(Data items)
Segment Open

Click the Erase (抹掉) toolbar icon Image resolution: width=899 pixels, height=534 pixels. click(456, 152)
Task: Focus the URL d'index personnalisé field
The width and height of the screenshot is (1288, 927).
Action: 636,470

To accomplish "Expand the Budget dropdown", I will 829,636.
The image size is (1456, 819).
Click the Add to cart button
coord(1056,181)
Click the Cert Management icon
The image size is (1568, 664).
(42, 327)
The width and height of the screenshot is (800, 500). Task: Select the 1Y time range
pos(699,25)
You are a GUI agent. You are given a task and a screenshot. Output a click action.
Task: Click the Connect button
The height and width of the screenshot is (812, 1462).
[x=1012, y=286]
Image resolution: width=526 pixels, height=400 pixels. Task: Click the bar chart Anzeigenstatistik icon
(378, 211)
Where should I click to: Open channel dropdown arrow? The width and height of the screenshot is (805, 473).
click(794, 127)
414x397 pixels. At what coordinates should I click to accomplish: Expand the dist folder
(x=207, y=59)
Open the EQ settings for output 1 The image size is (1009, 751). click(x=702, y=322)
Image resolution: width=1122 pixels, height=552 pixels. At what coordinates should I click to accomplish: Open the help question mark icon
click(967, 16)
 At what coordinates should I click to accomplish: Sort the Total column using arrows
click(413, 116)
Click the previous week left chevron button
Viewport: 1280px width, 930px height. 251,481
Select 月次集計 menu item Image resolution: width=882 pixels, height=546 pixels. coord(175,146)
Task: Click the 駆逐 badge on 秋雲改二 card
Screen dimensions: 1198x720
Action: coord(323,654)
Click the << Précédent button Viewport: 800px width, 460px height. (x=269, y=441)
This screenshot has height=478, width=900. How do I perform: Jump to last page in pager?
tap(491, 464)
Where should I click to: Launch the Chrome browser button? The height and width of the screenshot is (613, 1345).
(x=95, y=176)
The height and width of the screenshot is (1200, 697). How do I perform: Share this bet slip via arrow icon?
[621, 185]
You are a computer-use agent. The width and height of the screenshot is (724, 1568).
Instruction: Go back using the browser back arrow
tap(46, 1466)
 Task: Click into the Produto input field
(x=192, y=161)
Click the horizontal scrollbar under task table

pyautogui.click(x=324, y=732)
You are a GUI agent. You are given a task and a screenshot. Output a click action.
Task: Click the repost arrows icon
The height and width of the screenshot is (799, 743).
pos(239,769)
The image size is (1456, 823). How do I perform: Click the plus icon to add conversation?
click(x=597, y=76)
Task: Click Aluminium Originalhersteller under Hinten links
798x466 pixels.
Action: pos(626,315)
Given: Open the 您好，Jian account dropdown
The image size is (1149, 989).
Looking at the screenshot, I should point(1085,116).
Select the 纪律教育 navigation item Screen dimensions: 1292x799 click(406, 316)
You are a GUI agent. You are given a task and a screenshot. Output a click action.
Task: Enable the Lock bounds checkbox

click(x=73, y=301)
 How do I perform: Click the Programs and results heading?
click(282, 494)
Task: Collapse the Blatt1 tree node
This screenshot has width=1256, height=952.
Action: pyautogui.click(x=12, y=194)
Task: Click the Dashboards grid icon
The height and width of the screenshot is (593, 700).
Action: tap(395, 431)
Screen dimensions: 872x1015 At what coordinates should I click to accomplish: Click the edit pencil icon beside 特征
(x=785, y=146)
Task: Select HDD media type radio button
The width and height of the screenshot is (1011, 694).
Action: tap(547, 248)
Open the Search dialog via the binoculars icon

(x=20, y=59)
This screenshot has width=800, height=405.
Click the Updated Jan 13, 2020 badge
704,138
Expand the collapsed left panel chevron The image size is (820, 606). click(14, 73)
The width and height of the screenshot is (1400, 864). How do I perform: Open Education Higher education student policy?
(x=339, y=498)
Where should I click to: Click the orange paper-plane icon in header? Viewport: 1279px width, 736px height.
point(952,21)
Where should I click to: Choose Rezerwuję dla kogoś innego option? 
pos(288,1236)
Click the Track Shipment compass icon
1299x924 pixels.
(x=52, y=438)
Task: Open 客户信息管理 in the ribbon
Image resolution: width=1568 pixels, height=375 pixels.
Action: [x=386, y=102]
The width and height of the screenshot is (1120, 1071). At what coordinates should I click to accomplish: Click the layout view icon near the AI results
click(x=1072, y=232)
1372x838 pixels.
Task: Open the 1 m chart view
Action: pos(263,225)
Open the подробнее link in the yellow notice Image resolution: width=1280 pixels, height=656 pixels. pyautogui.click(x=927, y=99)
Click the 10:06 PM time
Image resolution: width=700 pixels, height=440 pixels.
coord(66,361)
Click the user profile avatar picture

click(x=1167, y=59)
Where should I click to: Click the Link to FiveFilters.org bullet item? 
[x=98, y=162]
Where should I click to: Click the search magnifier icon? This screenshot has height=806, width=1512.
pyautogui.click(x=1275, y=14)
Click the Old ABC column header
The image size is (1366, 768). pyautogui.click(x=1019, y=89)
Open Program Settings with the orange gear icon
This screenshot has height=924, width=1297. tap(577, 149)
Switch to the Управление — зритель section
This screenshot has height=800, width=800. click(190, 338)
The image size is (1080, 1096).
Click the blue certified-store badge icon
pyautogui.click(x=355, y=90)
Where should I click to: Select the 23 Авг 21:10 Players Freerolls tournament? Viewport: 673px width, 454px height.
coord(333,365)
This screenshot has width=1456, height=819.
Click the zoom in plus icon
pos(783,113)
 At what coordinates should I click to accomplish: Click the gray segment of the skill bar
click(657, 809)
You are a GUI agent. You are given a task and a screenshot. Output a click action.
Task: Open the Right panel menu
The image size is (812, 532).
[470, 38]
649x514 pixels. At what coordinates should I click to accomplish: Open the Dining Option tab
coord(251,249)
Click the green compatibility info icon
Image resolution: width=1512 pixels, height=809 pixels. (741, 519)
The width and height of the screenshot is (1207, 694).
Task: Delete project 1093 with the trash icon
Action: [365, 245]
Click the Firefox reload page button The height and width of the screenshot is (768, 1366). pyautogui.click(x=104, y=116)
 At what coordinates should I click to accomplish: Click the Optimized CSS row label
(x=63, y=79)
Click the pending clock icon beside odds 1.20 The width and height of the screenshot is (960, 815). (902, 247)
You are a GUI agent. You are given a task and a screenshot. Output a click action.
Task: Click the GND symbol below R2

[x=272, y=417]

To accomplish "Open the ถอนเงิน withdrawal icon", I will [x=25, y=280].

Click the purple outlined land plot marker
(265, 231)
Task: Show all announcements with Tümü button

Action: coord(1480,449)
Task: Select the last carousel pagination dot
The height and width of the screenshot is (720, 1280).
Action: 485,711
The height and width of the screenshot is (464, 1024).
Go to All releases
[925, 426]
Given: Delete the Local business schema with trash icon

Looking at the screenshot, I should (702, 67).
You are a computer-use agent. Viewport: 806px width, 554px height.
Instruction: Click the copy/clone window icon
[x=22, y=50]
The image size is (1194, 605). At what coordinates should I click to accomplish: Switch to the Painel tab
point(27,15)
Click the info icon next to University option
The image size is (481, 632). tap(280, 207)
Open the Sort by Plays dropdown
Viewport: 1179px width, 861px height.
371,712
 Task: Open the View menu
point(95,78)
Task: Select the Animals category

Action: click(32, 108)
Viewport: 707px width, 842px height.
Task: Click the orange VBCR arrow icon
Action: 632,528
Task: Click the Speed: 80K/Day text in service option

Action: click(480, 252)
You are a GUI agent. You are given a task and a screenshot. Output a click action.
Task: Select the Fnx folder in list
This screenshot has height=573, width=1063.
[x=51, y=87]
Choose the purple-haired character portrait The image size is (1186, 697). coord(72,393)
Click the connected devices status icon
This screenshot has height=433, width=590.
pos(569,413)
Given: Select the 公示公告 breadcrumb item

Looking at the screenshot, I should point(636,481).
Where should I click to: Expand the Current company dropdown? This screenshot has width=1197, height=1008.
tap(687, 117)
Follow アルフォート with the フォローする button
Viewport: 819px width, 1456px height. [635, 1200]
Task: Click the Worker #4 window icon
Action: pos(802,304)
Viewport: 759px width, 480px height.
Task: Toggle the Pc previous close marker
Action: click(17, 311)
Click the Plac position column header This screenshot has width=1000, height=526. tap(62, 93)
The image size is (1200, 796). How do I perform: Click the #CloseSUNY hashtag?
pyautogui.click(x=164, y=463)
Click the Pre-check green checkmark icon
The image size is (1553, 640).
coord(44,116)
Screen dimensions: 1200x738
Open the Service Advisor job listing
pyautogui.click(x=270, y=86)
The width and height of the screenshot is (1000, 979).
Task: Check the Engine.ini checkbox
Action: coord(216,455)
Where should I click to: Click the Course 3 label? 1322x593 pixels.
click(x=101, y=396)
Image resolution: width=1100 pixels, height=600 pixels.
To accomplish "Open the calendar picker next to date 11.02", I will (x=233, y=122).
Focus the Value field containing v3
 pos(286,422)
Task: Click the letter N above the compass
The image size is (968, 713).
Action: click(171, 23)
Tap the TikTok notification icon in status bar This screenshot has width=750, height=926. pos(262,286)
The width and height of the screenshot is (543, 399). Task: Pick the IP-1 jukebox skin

Segment Closed

Your task: Wherever the line holding "798x466 pixels." falls in the entries above, copy exactly from it through the line holding "Select the 纪律教育", inclusive, and add nothing.

Result:
798x466 pixels.
Action: pos(626,315)
Given: Open the 您好，Jian account dropdown
The image size is (1149, 989).
Looking at the screenshot, I should point(1085,116).
Select the 纪律教育 navigation item Screen dimensions: 1292x799 click(406, 316)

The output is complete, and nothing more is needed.